Bielefeld/Westfalen. In seiner Weihnachtsbotschaft ruft Ulf Schlüter, Theologischer Vizepräsident der Evangelischen Kirche von Westfalen, zur Hoffnung auf. Der „Krisenmodus“ des Jahres 2023 erfordere einen „Weihnachtsmodus“ für den Blick auf die Welt und das eigene Leben, der an die Liebe Gottes erinnere, der als Mensch zur Welt gekommen sei, um uns Menschen nahe zu sein.
Die Weihnachtsbotschaft im Wortlaut (und hier im Video):
Krisenmodus – das Ende eines Jahres rückt nahe, in dem dies Wort zum Inbegriff der Zeit geworden ist.

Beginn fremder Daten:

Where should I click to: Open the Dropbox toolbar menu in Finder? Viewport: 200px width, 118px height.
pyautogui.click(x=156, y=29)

Zwei Wochen vor dem Fest kam die Meldung, Wort des Jahres: Krisenmodus. Man muss das kaum illustrieren, allen ist es vor Augen. Die Bilder aus der Ukraine, Krieg als Normalität. Der mörderische Gewaltexzess in Israel am 07. Oktober, der Krieg in Gaza seitdem, und in der Folge – einmal mehr und immer wieder, bei uns und weltweit: neue Ausbrüche des alten antisemitischen Irrsinns, Juden, die in Deutschland um ihr Leben fürchten, weil sie Juden sind. Angesichts all dessen fast zu schweigen von den anderen Schüttel-Krisen dieser Zeit. Inflation und leere Kassen, Staatsfinanzen unter Wasser, Pflegenotstand, unterfinanzierte Sozialsysteme. Und über allem – immer noch gar zu gern verdrängt: der Wandel des Klimas, viel schneller als gedacht in Fahrt gekommen.

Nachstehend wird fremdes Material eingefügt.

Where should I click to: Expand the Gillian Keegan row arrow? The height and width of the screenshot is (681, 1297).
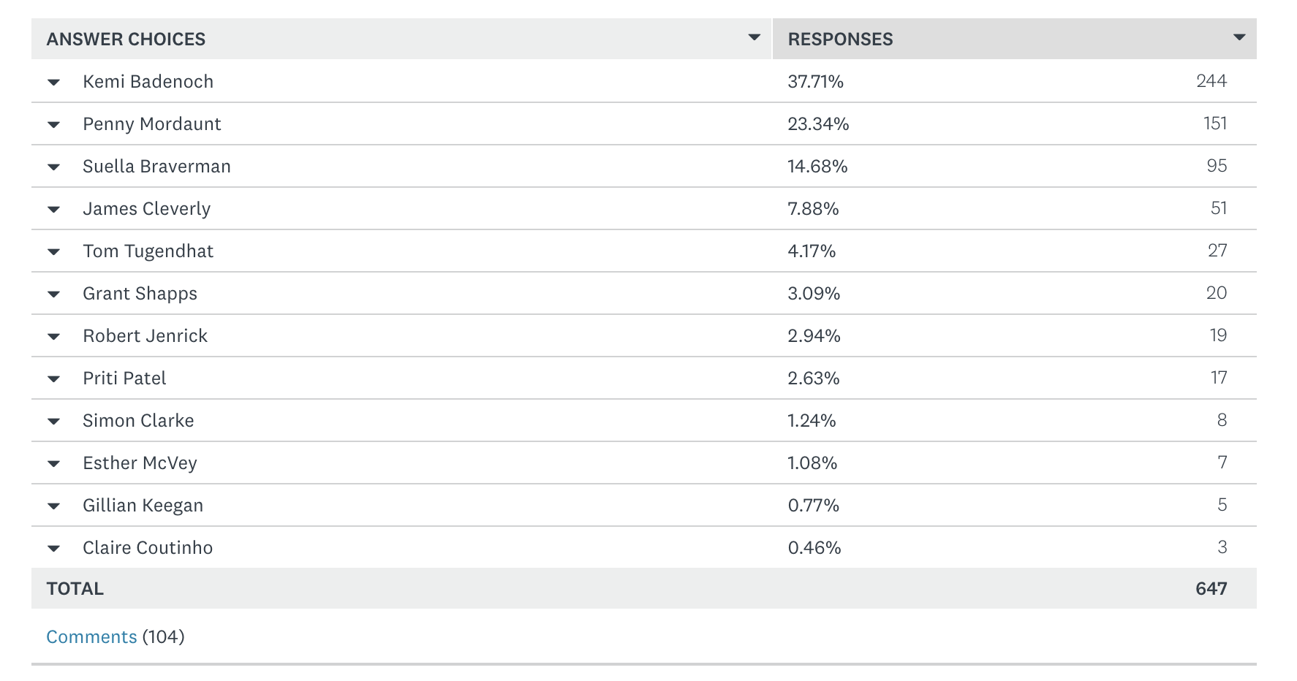tap(53, 506)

Krisenmodus. Ja, das passt zur Zeit. Leider auch zu uns selbst. Die Kirche ist so wenig heil wie die Welt. Schon weil es Menschen sind, die sie gestalten. Und dass die Krise keineswegs katholisch ist, haben die letzten Wochen ein für alle Mal gezeigt. Wir müssen uns den Krisen stellen.
Doch Gott sei Dank, dreimal unterstrichen Gott sei Dank: Jetzt feiern wir Weihnachten. Trotz alledem und wie alle Jahre zuvor. Erinnern an Gott, der weiß, wer wir sind von Anbeginn an: Katastrophenwesen. Es reicht schon ein Apfel, und wir sind ab vom Weg. Gewalt ist Teil des Menschen, das steht seit Kain uns auf die Stirn geschrieben. Und gute Gebote schreiben wir gern in den Wind, Propheten hin, Propheten her, wir neigen stur zum Eigensinn. Der Mensch, das Katastrophenwesen.
Und was tut Gott? Legt sich als Kind in eine Krippe. Kommt uns nah – und natürlich am Ende unter die Räder. So ist nun mal der Mensch.
Aber so ist nun mal Gott. Nichts als himmelweite, abgrundtiefe Liebe. Über der heillosen Welt der Krisen und Katastrophen steht seitdem der Stern von Bethlehem. Das Zeichen der himmlischen Liebe, menschgeworden für dich und mich und alle Welt. Gott lässt die Welt und dich keineswegs zum Teufel gehen. Sondern schenkt sich her. Menschenskind.
Ob wir Krisenmodus können – weiß ich nicht, wird sich zeigen. Im Weihnachtsmodus aber will ich diese Zeit und diese Welt und mein Leben betrachten. Von Gott geliebt. Und zur Hoffnung berufen. Immer und unter allen Umständen.
Ich wünsche Ihnen ein frohes, friedliches und gesegnetes Weihnachtsfest 2023. Feiern wir die Ankunft der Liebe – und tun wir dann, was nötig und hilfreich ist. Aus Liebe zu den Menschen und zur Welt.